=== EXERCISE INSTRUCTIONS ===
Begin with the line containing "At what coordinates" and end with the last line of the data below; return those lines exactly, and only those.

Collected data:
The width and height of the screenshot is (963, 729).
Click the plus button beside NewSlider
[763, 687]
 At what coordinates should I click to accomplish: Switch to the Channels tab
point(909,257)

=== WRITTEN SOLUTION ===
 At what coordinates should I click to accomplish: Switch to the Channels tab
point(909,257)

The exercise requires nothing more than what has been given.